Stored records:
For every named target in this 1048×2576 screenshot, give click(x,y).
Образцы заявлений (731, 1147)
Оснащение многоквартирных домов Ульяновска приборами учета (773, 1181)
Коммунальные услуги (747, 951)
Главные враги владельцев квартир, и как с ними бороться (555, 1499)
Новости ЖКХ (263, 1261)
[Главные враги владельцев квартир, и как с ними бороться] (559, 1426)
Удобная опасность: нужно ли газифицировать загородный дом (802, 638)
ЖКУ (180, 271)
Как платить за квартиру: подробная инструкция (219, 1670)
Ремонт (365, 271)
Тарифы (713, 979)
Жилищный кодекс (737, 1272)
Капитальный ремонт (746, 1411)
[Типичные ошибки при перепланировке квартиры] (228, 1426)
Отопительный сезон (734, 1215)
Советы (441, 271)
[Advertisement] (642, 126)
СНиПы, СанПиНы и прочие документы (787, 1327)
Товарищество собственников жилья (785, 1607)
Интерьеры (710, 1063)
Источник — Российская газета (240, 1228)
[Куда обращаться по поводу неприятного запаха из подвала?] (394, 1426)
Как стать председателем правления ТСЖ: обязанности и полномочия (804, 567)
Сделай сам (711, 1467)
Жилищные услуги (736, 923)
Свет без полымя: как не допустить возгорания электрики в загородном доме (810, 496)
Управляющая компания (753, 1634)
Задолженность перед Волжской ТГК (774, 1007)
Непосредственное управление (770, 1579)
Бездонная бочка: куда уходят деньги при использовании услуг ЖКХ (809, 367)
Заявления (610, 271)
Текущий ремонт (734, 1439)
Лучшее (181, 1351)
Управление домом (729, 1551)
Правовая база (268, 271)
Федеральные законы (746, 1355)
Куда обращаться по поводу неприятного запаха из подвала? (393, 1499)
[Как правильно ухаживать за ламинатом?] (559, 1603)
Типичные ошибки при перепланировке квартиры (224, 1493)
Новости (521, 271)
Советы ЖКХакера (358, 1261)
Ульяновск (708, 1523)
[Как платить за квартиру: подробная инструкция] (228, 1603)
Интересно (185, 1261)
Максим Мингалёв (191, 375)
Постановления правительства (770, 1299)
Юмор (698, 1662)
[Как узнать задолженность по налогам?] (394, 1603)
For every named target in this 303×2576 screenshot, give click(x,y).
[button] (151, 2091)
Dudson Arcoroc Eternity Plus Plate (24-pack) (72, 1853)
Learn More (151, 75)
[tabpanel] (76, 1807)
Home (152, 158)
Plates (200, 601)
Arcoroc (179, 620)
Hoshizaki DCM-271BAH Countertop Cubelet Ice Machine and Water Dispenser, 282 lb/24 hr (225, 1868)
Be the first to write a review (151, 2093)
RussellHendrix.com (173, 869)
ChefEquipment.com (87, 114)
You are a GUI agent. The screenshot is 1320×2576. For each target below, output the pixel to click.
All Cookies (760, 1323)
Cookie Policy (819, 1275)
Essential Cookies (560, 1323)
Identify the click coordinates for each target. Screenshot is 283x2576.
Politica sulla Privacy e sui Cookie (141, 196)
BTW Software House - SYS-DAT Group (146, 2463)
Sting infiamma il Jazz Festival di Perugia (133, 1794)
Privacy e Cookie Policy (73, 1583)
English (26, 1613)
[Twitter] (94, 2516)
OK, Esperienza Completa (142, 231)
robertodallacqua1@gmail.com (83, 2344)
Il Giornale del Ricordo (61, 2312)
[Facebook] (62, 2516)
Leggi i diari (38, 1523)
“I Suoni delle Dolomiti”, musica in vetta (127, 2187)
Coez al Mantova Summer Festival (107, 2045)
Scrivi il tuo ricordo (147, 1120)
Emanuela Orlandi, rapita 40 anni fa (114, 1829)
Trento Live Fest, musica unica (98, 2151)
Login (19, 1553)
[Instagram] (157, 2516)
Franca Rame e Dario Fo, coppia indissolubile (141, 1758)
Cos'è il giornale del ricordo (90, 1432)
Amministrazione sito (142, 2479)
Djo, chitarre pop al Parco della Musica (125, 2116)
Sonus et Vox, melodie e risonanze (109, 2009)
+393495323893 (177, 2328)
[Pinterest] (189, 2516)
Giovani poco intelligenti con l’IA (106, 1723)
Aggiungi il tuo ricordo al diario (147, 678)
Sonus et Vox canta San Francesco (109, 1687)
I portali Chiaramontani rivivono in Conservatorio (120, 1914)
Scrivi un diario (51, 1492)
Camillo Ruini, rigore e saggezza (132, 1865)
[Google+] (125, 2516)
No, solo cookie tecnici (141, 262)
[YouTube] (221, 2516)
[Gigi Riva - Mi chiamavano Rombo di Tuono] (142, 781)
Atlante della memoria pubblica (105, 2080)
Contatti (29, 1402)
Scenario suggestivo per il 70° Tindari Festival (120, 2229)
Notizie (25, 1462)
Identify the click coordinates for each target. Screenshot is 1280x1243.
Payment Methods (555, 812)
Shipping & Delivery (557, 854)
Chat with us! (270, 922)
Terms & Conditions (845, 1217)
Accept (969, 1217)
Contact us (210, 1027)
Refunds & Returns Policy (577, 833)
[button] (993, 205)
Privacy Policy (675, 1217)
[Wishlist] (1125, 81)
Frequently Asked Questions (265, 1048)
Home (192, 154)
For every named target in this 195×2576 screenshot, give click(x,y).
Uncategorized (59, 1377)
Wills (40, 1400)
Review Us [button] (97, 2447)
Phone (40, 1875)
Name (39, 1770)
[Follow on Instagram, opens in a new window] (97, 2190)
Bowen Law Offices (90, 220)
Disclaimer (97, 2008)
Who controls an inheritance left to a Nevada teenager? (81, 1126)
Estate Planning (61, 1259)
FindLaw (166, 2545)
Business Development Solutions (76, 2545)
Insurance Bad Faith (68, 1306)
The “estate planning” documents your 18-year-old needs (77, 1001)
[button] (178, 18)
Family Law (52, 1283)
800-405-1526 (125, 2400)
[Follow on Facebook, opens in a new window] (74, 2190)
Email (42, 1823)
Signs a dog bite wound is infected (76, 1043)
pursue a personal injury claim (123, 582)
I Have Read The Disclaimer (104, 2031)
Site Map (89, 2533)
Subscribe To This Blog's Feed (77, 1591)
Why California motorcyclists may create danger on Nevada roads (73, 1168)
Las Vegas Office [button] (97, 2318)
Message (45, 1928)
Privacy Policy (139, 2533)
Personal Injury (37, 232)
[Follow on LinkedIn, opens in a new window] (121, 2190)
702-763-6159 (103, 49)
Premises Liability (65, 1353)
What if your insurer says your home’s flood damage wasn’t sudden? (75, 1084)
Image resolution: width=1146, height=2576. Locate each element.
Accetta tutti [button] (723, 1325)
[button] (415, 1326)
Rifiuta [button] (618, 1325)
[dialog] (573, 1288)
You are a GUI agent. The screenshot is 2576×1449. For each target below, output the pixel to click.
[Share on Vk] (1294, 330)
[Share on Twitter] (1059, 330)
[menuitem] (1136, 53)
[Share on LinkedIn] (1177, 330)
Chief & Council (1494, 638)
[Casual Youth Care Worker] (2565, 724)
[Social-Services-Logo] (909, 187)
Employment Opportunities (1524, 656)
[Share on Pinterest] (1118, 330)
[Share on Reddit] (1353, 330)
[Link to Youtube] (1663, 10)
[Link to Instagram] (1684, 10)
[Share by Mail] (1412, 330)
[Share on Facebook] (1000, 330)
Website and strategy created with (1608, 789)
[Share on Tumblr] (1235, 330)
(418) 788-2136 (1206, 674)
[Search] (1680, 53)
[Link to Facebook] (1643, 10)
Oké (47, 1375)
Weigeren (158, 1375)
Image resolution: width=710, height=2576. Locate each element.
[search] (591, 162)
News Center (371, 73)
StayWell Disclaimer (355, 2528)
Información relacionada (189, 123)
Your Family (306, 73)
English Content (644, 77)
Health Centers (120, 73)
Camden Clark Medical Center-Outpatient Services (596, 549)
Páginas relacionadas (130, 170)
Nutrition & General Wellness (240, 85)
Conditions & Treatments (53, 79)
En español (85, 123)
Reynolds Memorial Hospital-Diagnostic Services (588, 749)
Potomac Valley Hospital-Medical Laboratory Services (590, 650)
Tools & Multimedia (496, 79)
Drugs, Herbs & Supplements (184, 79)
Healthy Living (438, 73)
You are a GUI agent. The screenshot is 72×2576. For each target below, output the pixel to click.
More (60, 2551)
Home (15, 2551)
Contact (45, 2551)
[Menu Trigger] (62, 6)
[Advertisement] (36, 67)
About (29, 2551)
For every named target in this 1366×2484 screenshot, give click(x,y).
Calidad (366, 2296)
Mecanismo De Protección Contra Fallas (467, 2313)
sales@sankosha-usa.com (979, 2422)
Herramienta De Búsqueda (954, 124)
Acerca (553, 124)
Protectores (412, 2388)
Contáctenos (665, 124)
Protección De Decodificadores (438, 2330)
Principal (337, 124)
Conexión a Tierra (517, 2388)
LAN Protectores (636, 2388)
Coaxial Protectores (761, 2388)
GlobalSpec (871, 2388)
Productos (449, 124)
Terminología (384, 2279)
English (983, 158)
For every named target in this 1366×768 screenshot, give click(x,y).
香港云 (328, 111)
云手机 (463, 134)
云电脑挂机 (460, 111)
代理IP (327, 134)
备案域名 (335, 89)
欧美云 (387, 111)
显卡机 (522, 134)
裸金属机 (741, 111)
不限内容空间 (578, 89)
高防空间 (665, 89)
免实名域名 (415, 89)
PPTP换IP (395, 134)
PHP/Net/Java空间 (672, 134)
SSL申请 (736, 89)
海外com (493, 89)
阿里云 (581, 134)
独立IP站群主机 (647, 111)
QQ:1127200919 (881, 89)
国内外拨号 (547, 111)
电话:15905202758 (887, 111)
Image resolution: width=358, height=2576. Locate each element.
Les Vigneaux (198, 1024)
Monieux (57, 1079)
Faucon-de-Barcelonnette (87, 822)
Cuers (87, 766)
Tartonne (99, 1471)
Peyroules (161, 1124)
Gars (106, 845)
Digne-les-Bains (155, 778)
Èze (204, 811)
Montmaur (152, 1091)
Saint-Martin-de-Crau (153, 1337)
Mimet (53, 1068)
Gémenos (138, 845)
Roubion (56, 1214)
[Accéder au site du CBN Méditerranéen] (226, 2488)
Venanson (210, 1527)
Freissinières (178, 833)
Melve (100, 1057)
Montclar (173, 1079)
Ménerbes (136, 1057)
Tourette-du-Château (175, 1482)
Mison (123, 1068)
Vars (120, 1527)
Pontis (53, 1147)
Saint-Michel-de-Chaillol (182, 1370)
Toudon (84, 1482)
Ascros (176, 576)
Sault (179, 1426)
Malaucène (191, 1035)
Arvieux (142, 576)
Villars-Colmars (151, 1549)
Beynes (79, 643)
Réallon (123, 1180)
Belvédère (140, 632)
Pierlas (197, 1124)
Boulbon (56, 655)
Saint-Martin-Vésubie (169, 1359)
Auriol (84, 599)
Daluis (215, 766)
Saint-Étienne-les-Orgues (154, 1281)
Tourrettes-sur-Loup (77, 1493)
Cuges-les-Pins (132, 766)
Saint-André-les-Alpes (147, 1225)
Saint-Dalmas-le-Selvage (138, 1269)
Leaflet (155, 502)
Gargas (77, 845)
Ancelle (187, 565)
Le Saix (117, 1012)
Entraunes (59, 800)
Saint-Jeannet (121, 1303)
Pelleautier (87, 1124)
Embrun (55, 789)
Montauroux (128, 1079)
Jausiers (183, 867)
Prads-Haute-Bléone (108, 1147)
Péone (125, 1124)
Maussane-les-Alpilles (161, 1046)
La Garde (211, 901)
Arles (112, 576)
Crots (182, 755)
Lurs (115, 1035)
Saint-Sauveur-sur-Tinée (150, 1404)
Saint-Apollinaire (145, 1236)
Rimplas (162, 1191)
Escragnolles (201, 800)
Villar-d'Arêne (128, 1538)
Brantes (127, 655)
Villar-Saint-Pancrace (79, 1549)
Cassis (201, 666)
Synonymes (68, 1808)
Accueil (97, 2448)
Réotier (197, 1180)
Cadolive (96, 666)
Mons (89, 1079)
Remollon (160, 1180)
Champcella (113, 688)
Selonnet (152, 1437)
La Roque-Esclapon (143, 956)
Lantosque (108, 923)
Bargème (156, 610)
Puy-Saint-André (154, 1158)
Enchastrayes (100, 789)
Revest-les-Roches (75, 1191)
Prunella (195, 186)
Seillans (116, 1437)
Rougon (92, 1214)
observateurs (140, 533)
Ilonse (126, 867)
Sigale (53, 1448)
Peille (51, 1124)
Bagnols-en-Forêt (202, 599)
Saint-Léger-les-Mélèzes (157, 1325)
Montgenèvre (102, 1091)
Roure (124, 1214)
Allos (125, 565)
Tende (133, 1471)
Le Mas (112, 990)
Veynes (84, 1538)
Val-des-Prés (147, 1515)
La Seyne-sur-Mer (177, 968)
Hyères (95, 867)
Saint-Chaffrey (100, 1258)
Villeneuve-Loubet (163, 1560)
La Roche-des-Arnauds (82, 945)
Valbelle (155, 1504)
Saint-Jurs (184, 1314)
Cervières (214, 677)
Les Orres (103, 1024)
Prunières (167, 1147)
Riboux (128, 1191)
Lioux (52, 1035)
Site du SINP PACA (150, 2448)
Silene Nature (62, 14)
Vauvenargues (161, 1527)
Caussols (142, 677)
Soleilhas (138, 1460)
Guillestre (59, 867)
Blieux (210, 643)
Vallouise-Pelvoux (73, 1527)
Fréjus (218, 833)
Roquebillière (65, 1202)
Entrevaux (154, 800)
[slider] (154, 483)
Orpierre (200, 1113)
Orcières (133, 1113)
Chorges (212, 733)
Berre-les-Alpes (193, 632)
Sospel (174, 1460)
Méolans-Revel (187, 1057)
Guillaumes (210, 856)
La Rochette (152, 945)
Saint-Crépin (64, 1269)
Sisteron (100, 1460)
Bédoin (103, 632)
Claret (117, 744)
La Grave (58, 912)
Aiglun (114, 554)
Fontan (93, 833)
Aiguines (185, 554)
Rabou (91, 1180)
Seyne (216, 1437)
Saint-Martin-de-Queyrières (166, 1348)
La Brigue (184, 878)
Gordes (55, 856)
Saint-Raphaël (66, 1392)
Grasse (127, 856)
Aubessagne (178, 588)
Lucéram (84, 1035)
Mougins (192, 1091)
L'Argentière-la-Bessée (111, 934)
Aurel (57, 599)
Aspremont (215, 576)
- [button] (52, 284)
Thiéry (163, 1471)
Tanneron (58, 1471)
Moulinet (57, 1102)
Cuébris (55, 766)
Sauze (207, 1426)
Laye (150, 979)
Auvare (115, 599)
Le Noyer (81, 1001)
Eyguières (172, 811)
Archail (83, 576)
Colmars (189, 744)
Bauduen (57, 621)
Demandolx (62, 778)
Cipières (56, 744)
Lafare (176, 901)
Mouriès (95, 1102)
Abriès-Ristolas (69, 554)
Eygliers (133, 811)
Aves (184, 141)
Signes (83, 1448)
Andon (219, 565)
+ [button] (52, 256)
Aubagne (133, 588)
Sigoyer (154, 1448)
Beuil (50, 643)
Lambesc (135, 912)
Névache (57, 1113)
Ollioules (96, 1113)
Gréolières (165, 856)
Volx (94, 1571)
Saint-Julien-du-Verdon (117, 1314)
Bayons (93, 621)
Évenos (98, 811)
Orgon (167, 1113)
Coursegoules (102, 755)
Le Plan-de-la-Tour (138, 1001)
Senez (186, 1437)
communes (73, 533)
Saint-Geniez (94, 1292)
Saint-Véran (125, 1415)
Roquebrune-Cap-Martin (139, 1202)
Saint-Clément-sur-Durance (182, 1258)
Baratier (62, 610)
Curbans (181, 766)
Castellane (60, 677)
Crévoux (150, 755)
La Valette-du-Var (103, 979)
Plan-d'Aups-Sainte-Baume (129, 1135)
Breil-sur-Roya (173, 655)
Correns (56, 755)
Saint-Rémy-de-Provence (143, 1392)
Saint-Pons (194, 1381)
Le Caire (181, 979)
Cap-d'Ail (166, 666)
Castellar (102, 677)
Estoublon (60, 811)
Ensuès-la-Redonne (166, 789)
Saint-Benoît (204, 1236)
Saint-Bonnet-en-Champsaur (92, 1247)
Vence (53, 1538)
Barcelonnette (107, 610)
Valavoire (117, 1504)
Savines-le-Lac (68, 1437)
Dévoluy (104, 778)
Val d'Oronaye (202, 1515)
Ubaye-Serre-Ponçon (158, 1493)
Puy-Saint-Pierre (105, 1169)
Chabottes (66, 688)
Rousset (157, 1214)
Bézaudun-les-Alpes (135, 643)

WHAT YOU SHOULD DO:
Scan the records above for the string "Scrivi", then select every line that holds it.

TASK RESPONSE:
Scrivi il tuo ricordo (147, 1120)
Scrivi un diario (51, 1492)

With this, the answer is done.